B’ham lawmaker working to make it easier for public to get police body camera video

B’ham lawmaker working to make it easier for public to get police body camera video
Birmingham lawmaker working to get more public access to police body cameras (Source: WBRC FOX6 News)

BIRMINGHAM, AL (WBRC) - A Birmingham-area lawmaker trying to make it easier for you to get access to public records when it comes to police body cameras. But when we first saw the bill, it said you shouldn’t have access to public recordings. Representative Juandalynn Givan’s staff is rewording the bill.

From time to time in Alabama, the public gets a glimpse into what police body cameras capture. The reason we don’t see them all the time is because Alabama doesn’t have any state laws governing when or how policy body camera footage should be released.

Rep. Givan is working to change that.

"Why isn’t that body cam treated like any other public document? Why it is any different from the Freedom of Information Act?” Rep. Givan said.

Rep. Givan says House Bill 36 would give victims, their family members, attorneys and even the media better access to getting police body camera video. It comes in response to the officer involved shooting death of E.J. Bradford at the Galleria Mall. Rep. Givan says the bill is all about transparency.

"No one should have to go six months, three months, four months out without being able to see a video or see a recording,” she said.

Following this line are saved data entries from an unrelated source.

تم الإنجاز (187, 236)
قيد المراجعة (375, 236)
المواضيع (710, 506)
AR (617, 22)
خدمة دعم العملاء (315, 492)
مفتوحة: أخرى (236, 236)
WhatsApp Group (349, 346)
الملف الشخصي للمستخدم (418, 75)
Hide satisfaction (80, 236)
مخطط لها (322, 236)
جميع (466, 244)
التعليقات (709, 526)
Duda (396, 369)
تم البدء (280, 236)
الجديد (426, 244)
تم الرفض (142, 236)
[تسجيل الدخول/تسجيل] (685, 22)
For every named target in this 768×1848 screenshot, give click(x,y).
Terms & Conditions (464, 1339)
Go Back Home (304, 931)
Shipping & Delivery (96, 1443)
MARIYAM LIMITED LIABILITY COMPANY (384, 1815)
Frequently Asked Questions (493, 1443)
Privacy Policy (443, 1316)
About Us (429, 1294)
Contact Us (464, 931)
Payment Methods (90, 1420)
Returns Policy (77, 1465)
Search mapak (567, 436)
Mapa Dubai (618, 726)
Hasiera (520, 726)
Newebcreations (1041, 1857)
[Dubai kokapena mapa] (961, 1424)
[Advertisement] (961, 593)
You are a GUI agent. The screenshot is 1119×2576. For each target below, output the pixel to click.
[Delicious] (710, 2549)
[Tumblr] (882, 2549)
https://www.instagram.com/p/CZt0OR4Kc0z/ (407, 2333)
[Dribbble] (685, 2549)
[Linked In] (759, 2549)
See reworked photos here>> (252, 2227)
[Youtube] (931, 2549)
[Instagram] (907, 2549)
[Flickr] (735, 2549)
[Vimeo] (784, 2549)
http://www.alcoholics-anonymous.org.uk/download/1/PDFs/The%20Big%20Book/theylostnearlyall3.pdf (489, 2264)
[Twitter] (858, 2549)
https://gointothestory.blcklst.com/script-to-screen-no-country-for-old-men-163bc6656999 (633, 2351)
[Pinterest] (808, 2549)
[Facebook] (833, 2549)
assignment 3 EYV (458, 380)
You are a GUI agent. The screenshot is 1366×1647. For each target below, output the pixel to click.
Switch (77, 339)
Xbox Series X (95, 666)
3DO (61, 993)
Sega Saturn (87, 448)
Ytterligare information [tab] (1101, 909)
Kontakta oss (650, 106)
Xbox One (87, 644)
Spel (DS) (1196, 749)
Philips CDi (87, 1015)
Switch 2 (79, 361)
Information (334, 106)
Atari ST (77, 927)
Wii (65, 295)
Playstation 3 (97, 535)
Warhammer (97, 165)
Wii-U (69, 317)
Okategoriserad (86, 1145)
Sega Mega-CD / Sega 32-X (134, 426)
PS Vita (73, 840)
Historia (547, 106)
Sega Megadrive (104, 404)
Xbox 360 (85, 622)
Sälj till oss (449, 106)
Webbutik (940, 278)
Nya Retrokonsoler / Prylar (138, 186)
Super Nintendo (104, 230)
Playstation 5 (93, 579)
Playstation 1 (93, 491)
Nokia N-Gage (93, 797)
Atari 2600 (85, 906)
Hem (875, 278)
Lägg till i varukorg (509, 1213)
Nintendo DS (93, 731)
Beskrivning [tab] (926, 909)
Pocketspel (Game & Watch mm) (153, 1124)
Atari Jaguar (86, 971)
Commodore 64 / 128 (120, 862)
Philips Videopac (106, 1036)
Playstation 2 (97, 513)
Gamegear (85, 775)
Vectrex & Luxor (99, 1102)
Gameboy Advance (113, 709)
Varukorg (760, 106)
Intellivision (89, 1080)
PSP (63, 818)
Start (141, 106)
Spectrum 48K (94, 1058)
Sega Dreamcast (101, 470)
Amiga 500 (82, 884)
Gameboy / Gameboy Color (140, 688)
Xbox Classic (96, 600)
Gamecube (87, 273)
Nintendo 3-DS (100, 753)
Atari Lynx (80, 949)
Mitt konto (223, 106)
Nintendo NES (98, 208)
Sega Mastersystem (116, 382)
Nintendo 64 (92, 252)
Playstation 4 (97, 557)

Sgt. Heath Boackle, an executive board member with the Birmingham Fraternal Order of Police Lodge 1, tells us releasing body camera video too soon could jeopardize investigations.

"The concern would be if it comes out and its not the totality of the events before the case is even heard in a court of law, it could taint the jury and it also could give issues or concerns to the people that are seeing it without knowing all the facts,” Sgt. Boackle said.

The Alabama Broadcasters Association says it’s important for people and journalists to have access to public records. The ABA hopes this bill will make it a little easier to get them.

"Broadcasters have that responsibility It’s part of their roles as public servants. We’re licensed in the public service and it’s our role to be in that place for the public where they can’t often be,” Sharon Tinsley, president of the ABA, said.

Rep. Givan feels having a body camera law would strengthen public confidence and help with public safety.